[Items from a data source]
========

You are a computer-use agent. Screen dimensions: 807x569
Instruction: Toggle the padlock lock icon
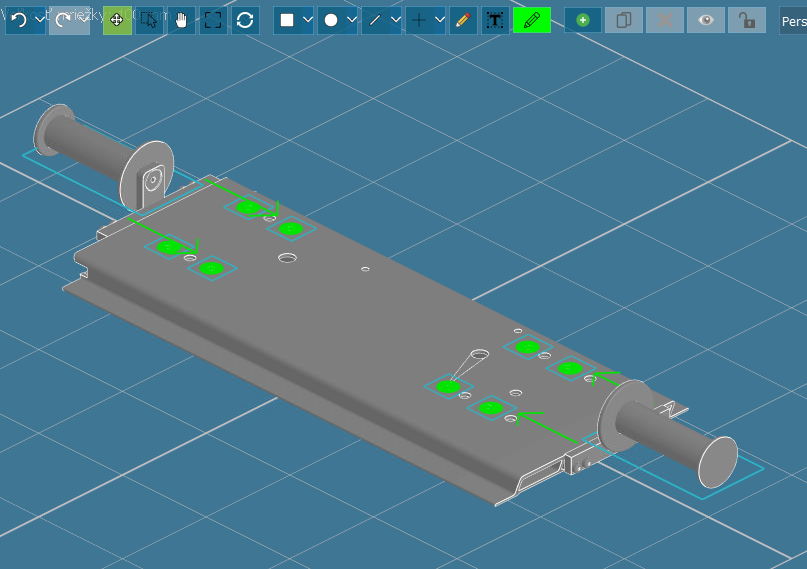pyautogui.click(x=746, y=20)
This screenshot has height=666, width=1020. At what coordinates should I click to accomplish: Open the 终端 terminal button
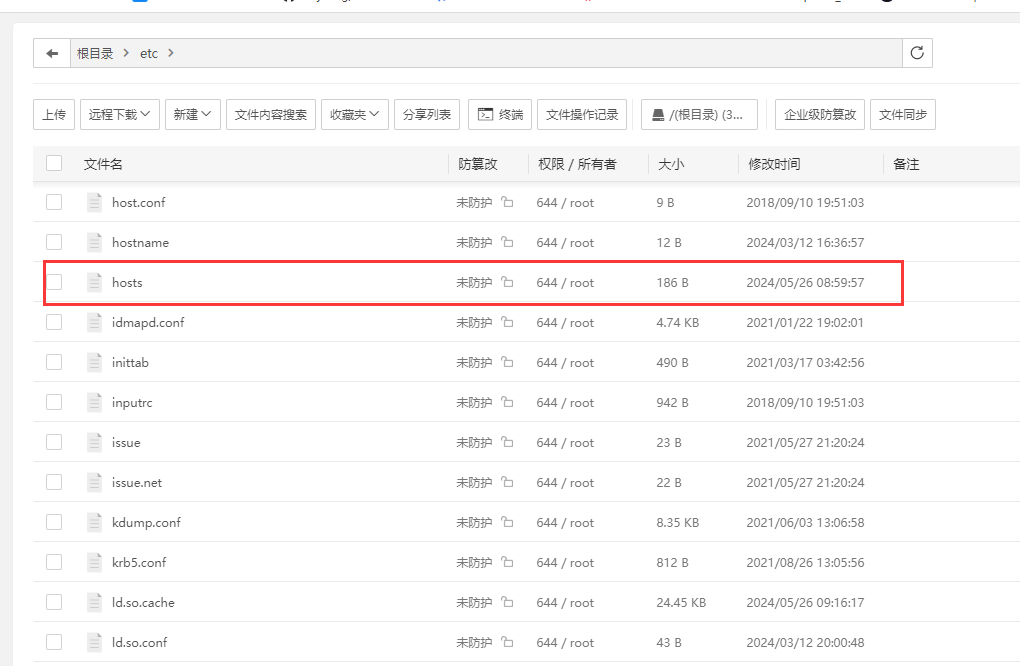point(500,115)
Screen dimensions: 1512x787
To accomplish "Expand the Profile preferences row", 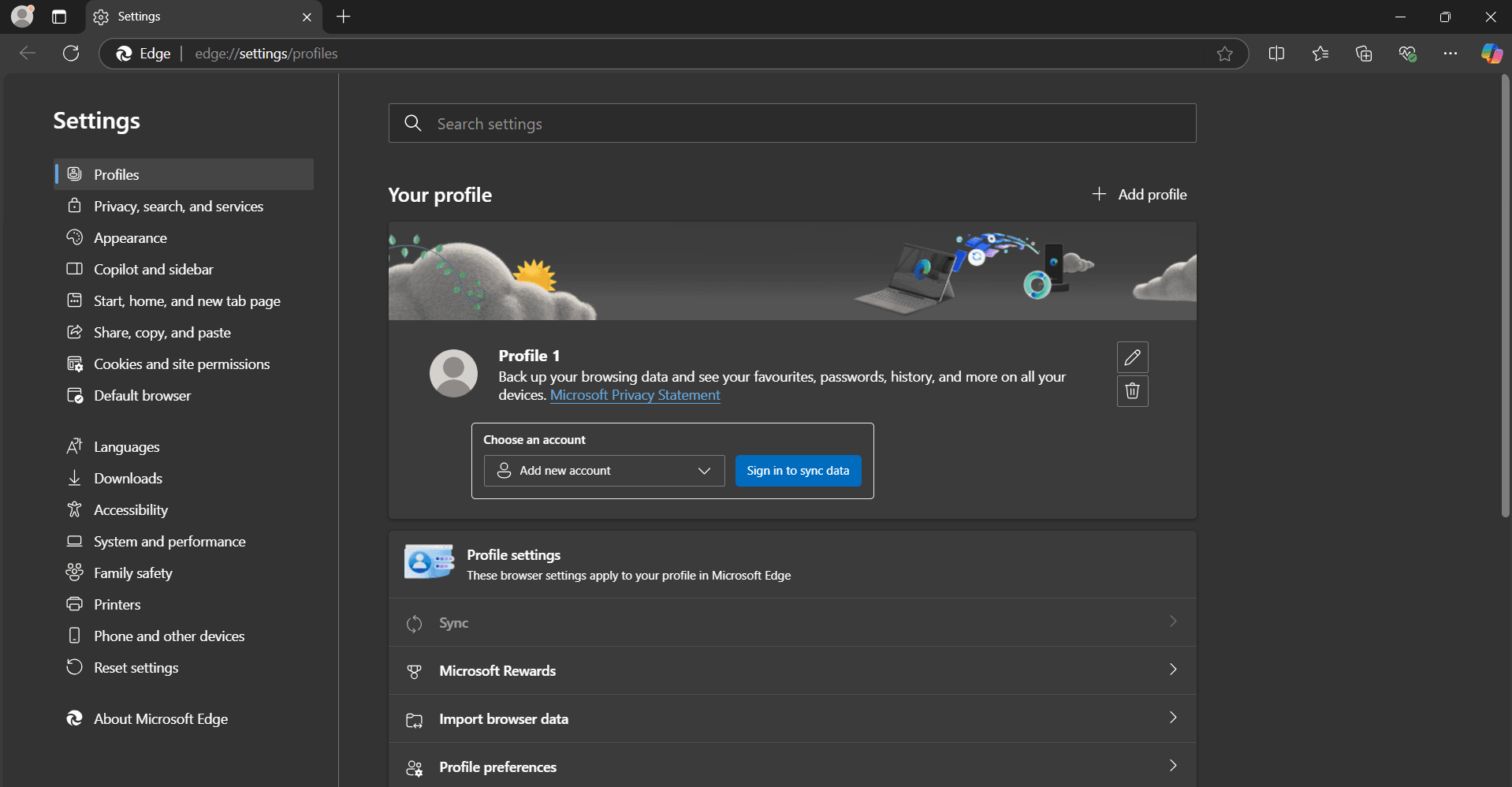I will [x=791, y=766].
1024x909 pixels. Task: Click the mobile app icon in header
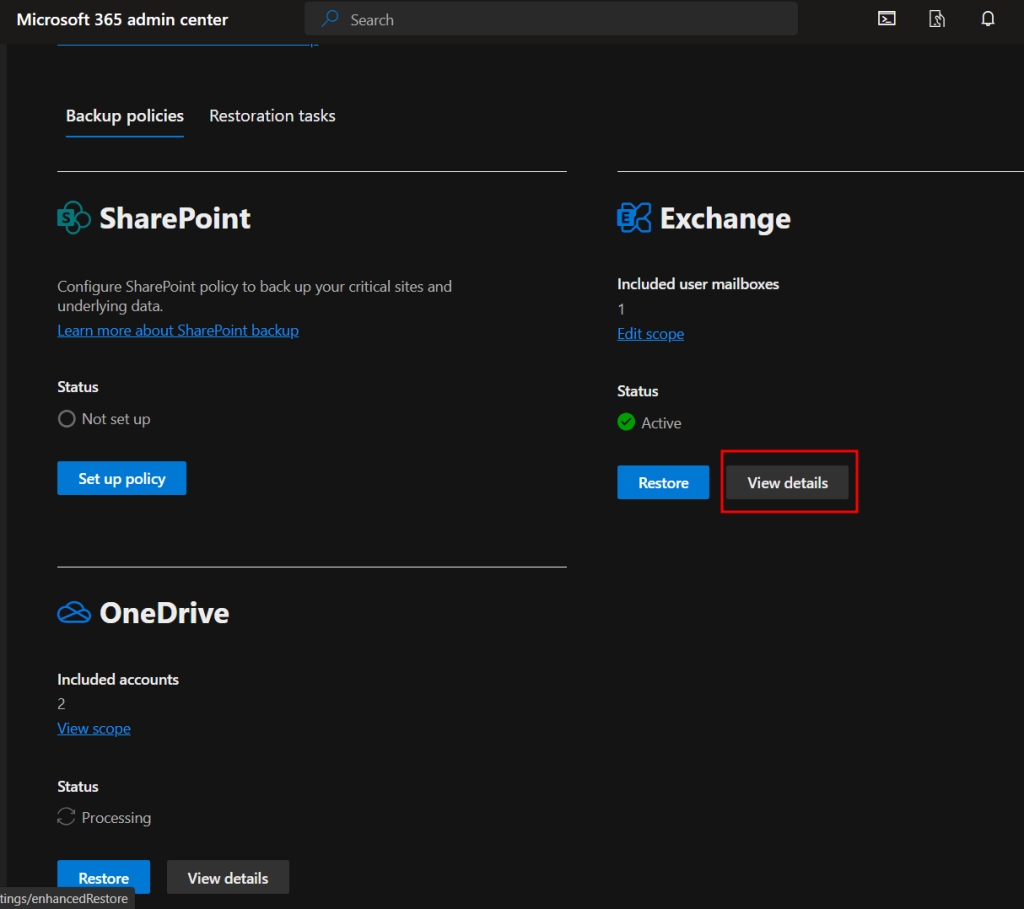click(937, 19)
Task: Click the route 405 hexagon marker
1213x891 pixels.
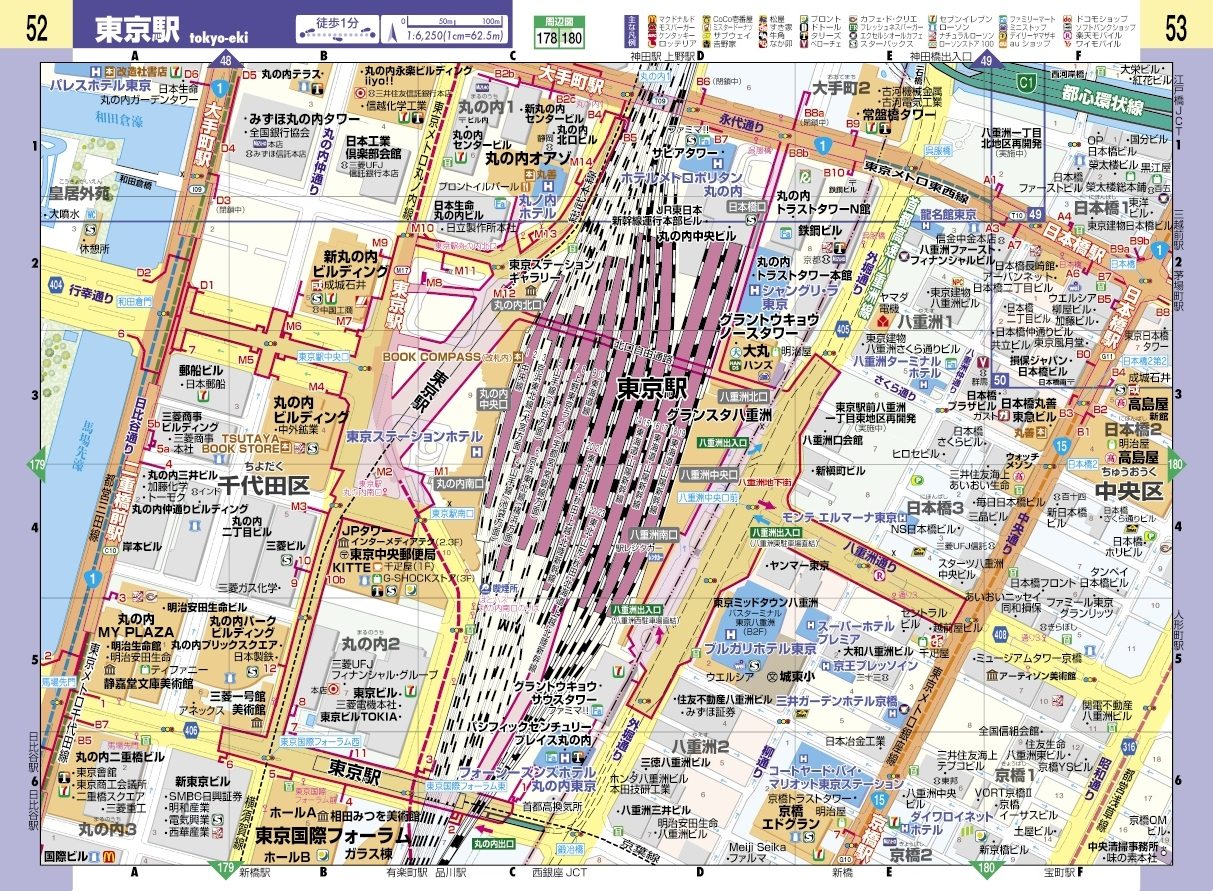Action: pyautogui.click(x=843, y=327)
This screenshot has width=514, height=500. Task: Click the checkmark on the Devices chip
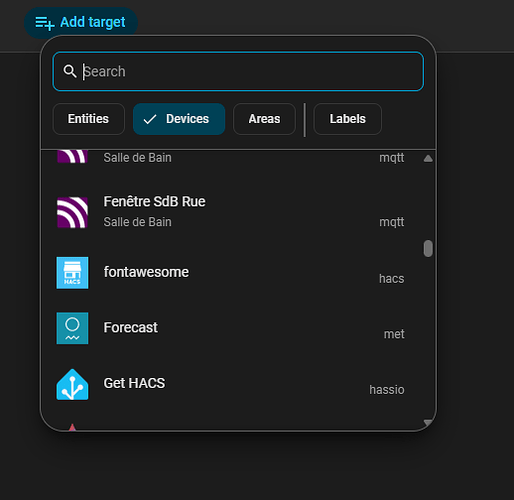[150, 119]
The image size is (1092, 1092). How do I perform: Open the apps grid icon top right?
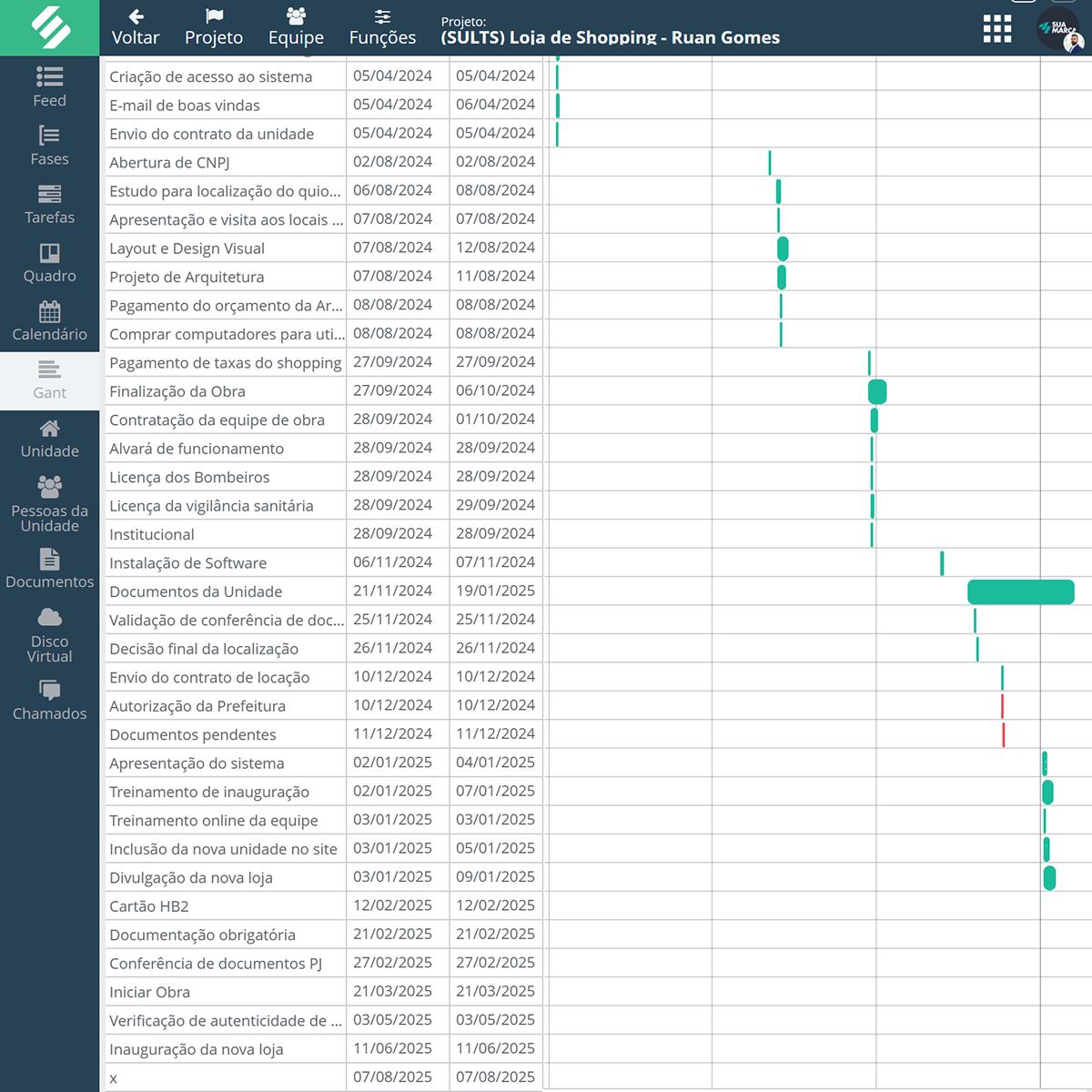(x=996, y=29)
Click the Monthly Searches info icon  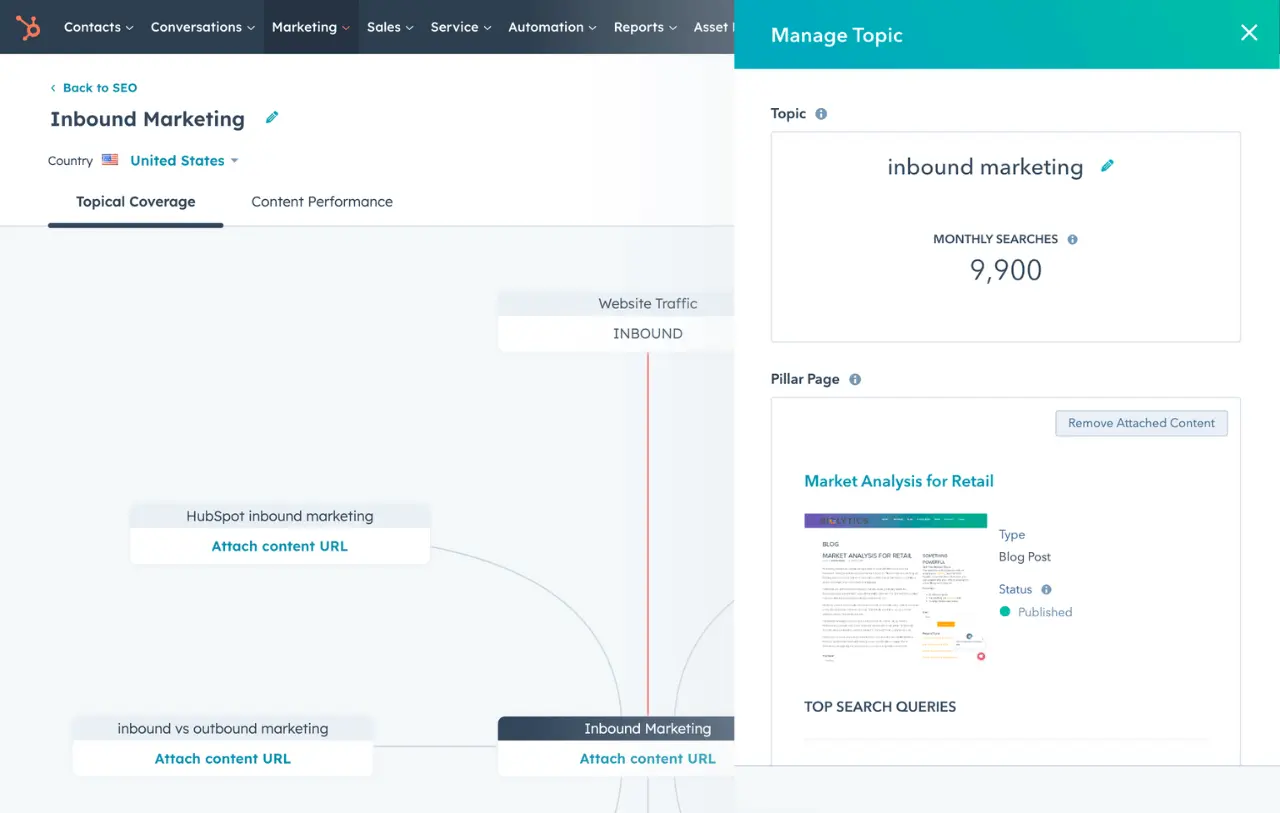click(x=1071, y=238)
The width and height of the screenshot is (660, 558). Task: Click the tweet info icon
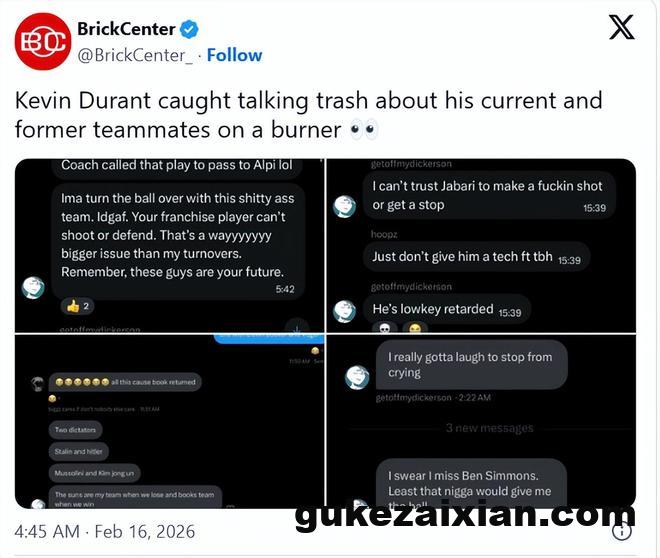coord(621,530)
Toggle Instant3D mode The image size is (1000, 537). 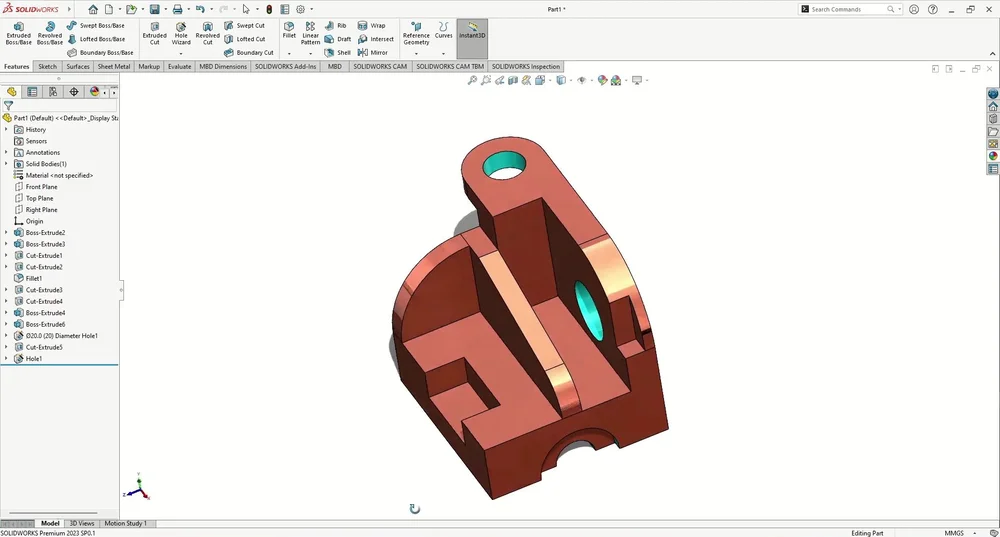tap(472, 32)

========

Where a line above contains the word "dimensions", copy that line.

You are a computer-use agent. Screen dimensions: 807x569
Screen dimensions: 1512x787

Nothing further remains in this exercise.